Parole denied until tendency to violence can be addressed

Samuel Anderson has been denied parole but will come back before the board in January. PHOTO: ROB...
Samuel Anderson has been denied parole but will come back before the board in January. PHOTO: ROB KIDD
A man who beat his partner unconscious then roused her just to continue the assault has been declined parole.

Samuel Anderson (29) was jailed for nearly four and a-half years for three months of domestic abuse, as well as selling class-B drugs, when he was sentenced in September 2019.

The man had a “severe” addiction to methamphetamine at the time, the Parole Board was told at a hearing last month.

While serving the sentence at Otago Corrections Facility, Anderson had completed the Drug Treatment Programme and done well, board chairman Sir Ron Young said.

The prisoner, who had served time behind bars following earlier domestic violence in 2014, had re-offended despite undertaking rehabilitative treatment during that stint.

Rather than have him repeat courses he had already done, Sir Ron requested a psychologist’s report to consider what more could be done, particularly to address Anderson’s tendency to violence. Until that was considered, he said, the inmate remained an undue risk.

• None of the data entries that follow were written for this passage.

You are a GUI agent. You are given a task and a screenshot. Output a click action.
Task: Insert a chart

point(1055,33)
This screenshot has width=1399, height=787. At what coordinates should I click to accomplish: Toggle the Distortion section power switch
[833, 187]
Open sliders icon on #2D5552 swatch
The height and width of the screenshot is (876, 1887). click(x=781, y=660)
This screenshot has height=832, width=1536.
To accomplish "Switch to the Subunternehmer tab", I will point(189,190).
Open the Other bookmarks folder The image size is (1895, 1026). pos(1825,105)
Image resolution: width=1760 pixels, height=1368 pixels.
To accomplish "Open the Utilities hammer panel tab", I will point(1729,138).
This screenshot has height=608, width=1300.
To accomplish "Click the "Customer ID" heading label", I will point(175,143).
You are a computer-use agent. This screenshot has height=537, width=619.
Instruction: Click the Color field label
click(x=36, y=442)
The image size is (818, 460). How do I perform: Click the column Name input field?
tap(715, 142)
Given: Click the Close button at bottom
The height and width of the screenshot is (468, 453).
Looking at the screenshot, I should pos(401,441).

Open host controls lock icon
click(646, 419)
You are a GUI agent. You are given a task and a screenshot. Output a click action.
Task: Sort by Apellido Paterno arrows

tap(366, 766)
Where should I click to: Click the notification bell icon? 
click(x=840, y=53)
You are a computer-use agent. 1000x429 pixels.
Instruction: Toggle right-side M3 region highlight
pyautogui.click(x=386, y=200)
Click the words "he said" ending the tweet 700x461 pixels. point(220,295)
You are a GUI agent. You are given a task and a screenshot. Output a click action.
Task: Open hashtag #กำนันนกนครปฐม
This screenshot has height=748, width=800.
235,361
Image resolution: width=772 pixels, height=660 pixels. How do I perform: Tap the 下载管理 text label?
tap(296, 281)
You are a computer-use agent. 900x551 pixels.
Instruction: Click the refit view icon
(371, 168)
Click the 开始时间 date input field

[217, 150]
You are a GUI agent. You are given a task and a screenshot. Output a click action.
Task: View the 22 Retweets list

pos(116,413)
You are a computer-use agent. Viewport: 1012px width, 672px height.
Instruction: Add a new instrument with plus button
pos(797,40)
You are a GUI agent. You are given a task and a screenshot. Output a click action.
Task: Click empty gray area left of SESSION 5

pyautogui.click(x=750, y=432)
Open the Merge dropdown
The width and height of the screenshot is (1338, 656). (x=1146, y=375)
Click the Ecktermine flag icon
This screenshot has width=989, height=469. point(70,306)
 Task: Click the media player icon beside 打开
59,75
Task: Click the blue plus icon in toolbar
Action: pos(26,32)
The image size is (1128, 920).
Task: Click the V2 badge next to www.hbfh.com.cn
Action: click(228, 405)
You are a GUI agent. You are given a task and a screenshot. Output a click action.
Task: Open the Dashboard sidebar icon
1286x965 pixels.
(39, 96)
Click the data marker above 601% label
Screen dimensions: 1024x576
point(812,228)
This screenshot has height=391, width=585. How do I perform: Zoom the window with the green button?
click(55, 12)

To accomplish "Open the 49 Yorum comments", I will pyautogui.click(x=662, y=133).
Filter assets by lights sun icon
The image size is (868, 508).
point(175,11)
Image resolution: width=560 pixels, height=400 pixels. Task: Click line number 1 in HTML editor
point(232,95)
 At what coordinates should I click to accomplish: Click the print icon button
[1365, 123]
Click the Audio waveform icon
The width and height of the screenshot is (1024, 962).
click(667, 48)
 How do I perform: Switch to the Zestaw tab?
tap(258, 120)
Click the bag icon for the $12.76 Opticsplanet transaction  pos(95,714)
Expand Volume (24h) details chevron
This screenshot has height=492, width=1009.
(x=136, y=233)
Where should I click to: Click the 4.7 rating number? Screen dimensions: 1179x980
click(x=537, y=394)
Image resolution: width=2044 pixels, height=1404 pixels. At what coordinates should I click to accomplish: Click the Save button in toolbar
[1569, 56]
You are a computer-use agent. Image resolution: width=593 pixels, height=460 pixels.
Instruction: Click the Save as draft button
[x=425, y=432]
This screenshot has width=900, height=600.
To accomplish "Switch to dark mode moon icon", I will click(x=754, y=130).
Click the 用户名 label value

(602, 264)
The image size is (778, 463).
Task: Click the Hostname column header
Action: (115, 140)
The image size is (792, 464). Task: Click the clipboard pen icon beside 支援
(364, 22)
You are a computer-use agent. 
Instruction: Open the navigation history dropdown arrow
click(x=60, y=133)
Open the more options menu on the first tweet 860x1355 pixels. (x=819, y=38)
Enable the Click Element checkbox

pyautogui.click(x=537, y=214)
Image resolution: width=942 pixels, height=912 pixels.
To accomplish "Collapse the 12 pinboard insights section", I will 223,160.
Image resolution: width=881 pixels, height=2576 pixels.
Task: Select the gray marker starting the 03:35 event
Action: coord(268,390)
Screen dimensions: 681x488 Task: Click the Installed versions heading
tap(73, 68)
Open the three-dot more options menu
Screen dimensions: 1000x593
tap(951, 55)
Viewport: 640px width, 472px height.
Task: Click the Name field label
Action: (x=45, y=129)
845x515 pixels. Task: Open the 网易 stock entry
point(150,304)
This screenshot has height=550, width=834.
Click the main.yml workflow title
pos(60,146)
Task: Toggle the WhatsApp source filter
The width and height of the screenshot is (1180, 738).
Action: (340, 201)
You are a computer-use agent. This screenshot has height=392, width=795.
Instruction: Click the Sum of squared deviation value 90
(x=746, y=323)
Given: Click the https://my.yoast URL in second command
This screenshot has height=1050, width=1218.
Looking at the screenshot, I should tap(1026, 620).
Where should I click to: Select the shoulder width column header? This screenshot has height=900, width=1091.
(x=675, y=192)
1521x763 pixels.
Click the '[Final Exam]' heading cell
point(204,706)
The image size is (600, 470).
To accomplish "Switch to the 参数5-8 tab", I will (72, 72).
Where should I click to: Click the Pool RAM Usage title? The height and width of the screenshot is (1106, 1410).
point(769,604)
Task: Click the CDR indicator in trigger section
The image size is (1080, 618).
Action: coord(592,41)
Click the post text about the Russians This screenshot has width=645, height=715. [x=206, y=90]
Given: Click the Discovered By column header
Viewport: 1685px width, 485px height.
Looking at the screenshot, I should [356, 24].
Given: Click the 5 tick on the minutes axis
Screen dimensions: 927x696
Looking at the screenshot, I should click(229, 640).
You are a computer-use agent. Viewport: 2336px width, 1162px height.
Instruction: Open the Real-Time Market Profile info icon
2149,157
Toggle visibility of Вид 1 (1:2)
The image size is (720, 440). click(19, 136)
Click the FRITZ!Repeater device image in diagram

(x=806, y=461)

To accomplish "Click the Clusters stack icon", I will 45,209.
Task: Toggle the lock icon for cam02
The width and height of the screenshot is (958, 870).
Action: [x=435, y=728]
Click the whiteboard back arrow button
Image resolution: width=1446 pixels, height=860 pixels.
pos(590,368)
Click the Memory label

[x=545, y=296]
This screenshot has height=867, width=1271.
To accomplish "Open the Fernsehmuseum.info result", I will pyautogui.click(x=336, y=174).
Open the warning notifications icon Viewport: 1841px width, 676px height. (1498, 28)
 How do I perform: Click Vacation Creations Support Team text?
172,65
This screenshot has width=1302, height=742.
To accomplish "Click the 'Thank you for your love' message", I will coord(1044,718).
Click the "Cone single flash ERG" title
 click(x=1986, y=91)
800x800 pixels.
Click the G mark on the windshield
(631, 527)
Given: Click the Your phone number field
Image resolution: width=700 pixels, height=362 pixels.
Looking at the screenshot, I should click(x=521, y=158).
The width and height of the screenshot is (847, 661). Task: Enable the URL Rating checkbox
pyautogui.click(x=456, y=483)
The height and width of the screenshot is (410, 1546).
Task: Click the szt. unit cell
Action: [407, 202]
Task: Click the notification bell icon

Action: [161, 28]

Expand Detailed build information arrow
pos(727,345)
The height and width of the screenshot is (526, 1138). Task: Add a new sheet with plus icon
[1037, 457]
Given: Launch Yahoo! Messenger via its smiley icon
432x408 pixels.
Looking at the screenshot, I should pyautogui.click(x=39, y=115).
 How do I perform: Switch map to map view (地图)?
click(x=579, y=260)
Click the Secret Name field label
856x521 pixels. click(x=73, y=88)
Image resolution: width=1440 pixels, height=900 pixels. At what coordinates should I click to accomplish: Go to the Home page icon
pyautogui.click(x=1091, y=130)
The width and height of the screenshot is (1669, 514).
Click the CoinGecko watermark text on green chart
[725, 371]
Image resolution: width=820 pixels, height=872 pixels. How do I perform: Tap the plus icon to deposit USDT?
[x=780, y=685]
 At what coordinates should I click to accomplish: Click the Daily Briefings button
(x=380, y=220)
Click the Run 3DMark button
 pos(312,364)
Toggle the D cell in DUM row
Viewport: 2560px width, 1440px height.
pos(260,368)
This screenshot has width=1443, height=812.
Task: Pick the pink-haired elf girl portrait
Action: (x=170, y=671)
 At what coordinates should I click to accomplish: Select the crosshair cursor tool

Anderson had been in a relationship with his victim for only a few months when the violence started, the court heard at sentencing.

In February 2018, the couple argued and the man head-butted her, knocking her unconscious.

After splashing water in the victim’s face to revive her, Anderson continued the brutality.

He punched her in the face, chipping her tooth.

Weeks later, Anderson took his then partner’s cellphone as he left the house and threw her on to a bed when she objected.

Pinning her down, he pulled her fingers back, tried to gouge her eye, elbowed her in the face, slammed his knee into her tail bone, pressed the pressure points behind her ears and forced a pillow against her face.

At sentencing, the victim read a powerful statement in which she said she thought she was going to die and had since been diagnosed with post-traumatic stress disorder.

The relationship finally ended when Anderson tried to strangle the victim and she bit him on the arm, resulting in him seeking hospital treatment.

At a later meeting, the court heard, the defendant accused her of seeing another man and threatened to kill both of them, before punching her in the face several times.

Anderson told the board he was committed to attending any violence-prevention counselling.

He will next come before the board in January.

His sentence expires in August 2023.